**Records provided:**
________
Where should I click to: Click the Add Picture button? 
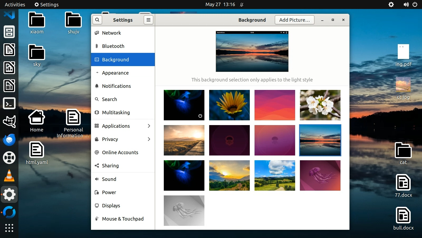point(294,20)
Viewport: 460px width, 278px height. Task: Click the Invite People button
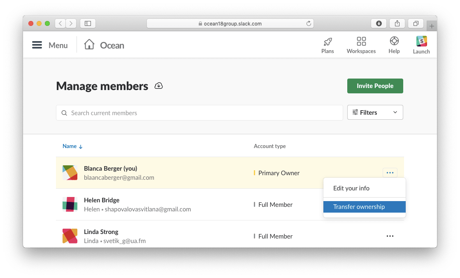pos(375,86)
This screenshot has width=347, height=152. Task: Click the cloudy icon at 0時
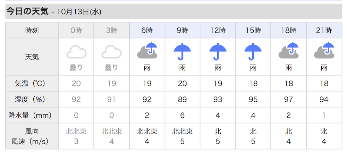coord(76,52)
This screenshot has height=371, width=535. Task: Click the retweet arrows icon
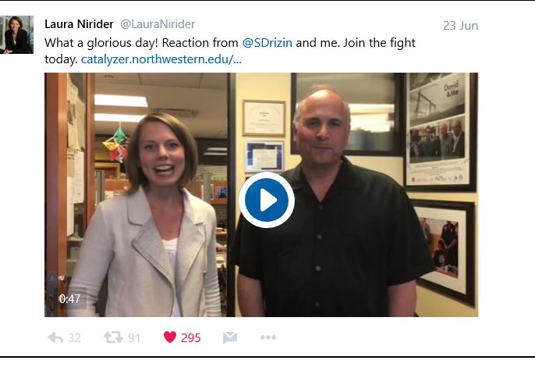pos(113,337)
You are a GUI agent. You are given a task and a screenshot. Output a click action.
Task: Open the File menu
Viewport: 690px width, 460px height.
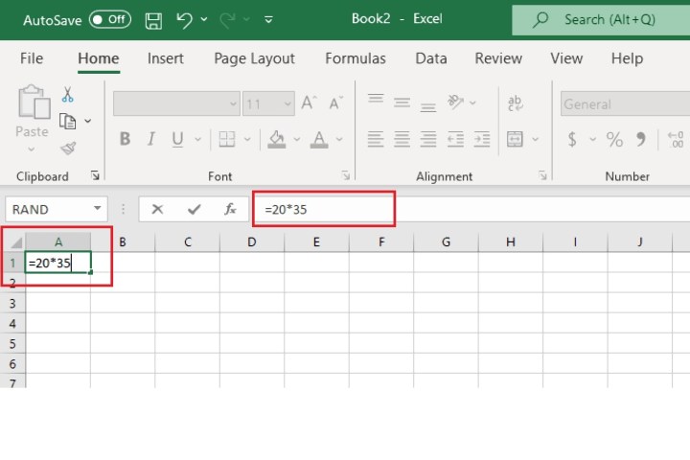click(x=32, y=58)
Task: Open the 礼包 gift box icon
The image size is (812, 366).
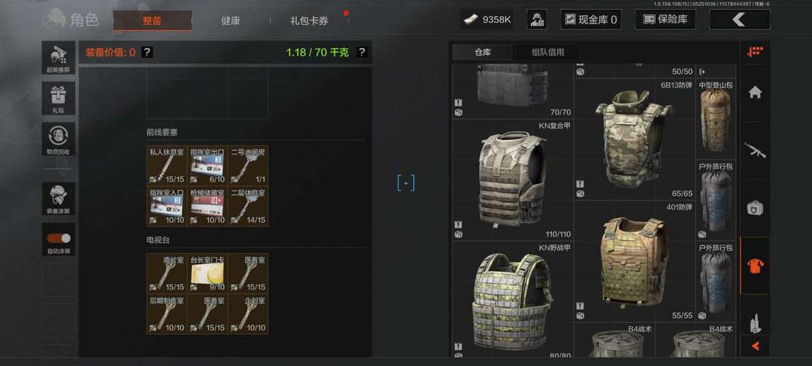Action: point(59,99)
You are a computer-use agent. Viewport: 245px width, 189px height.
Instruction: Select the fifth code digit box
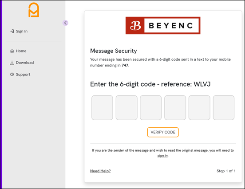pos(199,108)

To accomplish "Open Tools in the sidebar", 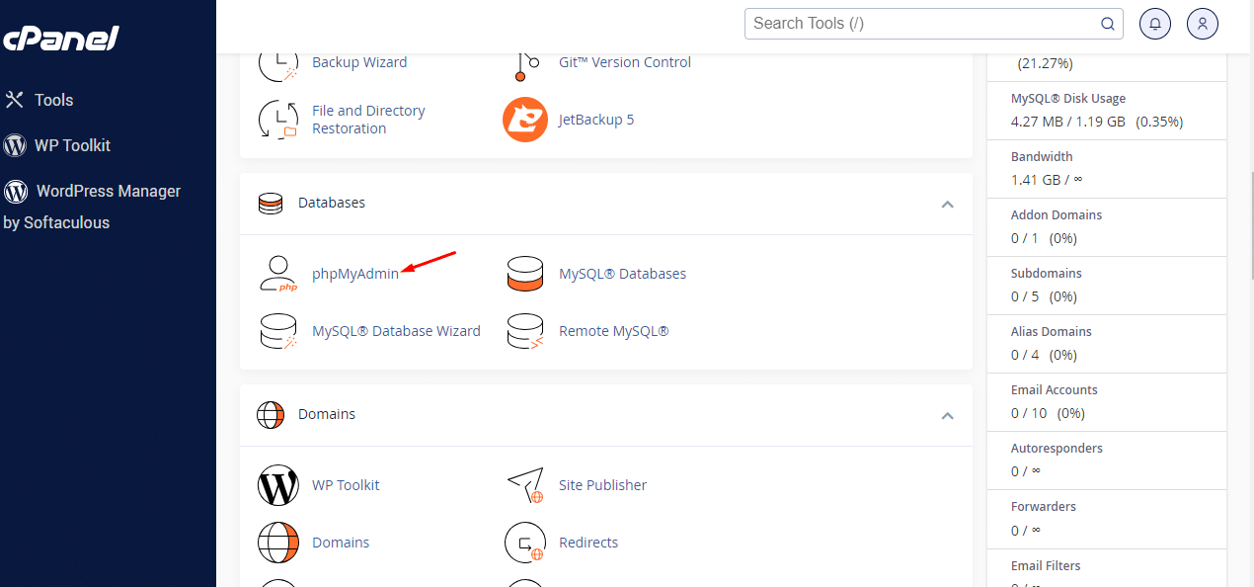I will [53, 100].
________
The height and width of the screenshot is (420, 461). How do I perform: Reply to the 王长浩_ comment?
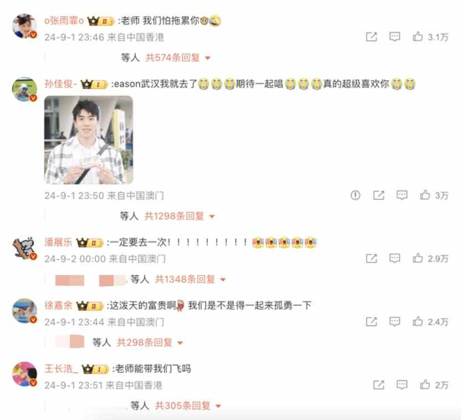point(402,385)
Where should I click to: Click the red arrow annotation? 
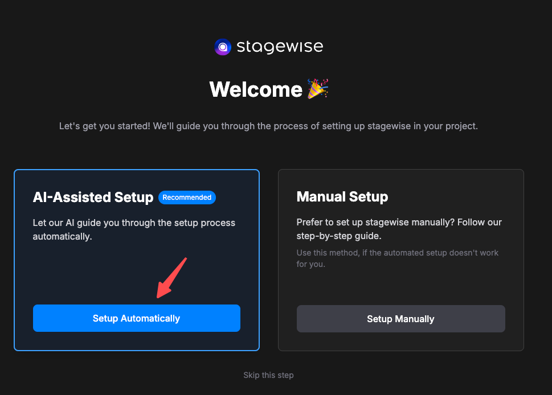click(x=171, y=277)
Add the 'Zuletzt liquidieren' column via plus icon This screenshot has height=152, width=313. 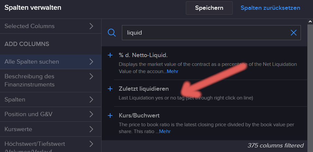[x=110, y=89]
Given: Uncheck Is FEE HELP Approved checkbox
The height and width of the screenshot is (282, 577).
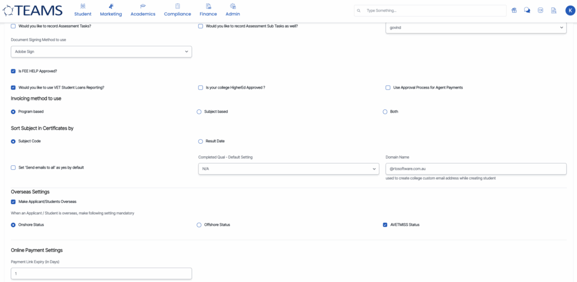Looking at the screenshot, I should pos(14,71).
________
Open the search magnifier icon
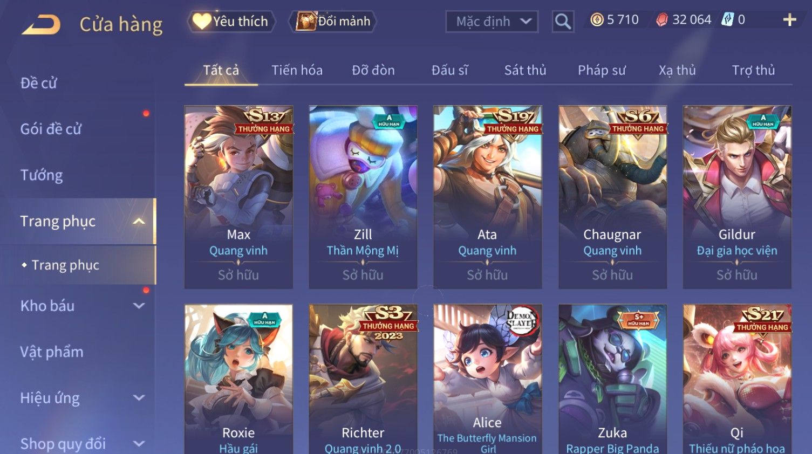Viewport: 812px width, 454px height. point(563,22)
________
**What you will do:**
If the string "agent" appears in a line of the entries, report the line.

**Your solution:**
You are a GUI agent. You are given a task and a screenshot. Output a click action.
You are a computer-use agent. Viewport: 245px width, 189px height.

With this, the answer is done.